Старик появился сам. Можно сказать, приплыл в руки. Он шёл по дороге навстречу экспедиции, опираясь на длинную толстую ветку, как на посох. Походка его была нетороплива и внушительна. Летний ветерок беспокоил седую бороду и полы чёрного, наглухо застёгнутого плаща до пят. За спиной болтался остроконечный капюшон. При виде старика Корней испуганно ойкнул и спрятался за полковника.
– Начальник, – сдавленно сказал он, – доставай тару. В бутылку полезу.
– Это почему? – удивился Лефтенант.
– Нельзя мне на глаза этому… Это ж Варфоломей, проповедник! Шляется по всей зоне, гоняет нечисть, учит жизни… Тару давай, говорю!
Усмехнувшись, Лефтенант достал раритетную бутылку.

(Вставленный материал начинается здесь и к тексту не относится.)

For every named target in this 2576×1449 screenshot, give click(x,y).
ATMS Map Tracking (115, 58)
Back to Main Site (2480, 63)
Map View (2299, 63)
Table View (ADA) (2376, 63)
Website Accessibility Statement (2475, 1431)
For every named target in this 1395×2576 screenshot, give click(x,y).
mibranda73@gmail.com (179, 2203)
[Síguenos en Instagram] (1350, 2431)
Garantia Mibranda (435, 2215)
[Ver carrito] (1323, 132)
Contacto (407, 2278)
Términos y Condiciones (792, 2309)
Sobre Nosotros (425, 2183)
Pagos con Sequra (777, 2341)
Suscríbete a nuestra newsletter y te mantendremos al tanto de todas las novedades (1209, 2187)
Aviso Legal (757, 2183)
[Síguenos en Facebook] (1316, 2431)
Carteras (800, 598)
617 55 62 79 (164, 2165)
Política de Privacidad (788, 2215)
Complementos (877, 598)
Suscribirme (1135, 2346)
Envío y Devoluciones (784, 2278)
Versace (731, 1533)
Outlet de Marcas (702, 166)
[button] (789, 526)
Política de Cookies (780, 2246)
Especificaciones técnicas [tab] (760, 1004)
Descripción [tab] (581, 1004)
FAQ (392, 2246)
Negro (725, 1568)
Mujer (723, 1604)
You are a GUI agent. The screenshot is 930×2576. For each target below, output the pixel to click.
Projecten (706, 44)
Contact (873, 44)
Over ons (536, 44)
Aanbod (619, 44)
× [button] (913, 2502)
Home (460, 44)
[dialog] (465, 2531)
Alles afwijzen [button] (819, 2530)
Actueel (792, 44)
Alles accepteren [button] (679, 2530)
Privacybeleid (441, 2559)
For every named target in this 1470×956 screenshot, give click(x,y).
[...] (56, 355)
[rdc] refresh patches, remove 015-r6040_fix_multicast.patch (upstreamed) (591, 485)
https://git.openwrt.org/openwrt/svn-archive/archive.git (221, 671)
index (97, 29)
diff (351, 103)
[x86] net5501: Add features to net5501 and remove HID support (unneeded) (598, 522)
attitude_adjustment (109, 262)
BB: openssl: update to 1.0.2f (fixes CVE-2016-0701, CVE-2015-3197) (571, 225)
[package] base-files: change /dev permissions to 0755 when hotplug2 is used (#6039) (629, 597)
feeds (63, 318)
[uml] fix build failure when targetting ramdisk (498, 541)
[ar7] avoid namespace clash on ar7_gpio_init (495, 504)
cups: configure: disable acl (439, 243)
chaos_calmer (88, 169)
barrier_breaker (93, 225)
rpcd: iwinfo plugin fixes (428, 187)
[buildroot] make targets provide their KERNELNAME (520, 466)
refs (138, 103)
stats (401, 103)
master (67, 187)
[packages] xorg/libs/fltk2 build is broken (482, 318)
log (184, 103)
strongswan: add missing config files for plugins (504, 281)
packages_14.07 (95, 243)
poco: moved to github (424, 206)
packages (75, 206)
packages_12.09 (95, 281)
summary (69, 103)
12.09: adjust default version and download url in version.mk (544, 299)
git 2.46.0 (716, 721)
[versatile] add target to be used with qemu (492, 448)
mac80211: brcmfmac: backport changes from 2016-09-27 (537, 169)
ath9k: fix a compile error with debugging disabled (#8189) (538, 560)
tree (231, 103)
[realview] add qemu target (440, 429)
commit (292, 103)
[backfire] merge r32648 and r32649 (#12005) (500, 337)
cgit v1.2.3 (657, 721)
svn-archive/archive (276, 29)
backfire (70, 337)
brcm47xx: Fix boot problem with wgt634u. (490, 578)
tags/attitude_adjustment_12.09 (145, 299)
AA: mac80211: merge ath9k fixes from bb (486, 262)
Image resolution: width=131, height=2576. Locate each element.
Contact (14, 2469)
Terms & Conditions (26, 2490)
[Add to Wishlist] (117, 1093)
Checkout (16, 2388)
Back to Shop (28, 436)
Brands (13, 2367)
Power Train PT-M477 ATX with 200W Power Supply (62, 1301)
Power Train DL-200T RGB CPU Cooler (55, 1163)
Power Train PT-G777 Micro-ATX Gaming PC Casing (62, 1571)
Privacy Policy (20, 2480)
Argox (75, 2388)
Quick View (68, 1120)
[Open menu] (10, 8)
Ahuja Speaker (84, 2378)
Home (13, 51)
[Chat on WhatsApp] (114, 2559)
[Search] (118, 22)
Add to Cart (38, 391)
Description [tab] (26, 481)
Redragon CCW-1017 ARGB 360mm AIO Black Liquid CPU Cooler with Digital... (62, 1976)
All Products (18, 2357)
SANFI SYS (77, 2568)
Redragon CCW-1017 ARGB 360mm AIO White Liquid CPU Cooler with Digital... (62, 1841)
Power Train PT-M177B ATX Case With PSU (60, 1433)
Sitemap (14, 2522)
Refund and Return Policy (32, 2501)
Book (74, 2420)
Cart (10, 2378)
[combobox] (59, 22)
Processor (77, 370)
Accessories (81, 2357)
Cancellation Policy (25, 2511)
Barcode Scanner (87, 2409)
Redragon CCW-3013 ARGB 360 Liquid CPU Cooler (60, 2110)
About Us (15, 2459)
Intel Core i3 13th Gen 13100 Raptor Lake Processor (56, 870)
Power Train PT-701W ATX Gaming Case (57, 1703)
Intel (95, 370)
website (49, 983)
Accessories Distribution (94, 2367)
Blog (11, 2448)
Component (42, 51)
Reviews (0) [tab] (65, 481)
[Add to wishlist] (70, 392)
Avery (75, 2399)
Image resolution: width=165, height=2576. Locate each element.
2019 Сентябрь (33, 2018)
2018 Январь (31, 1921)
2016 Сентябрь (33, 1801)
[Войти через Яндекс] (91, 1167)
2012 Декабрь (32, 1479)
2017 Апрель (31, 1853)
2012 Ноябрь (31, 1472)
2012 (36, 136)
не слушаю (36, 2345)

Корней мигом уменьшился в размерах и юркнул в горлышко.
Между тем старик приблизился к путникам. Годами он был, должно быть, немногим старше профессора, но в целом высокий осанистый Варфоломей с пышной седой шевелюрой представлял разительный контраст по сравнению с худощавым, бритым наголо Мориурти. Различались по масштабу и бороды. Плащ проповедника украшали нарисованные от руки бумажные иконы, на которых с долей воображение можно было опознать св. Рейтинга, мученика Сванидзе, страстотерпца Осокина и некоторых других легендарных телеперсон.
Не доходя до участников экспедиции, старик остановился посередине дороги.
– Кто вы, люди? – звучно спросил он. – Я вас не знаю.
Вот те раз! Ни здравствуй, ни прощай… Да и тон был, мягко говоря, вызывающий. Фёдор мигом вскипел. Он уважал старость, но не беспардонную. Уже готов был сорваться с губ адекватный ответ, но вмешалась Валя-Кира.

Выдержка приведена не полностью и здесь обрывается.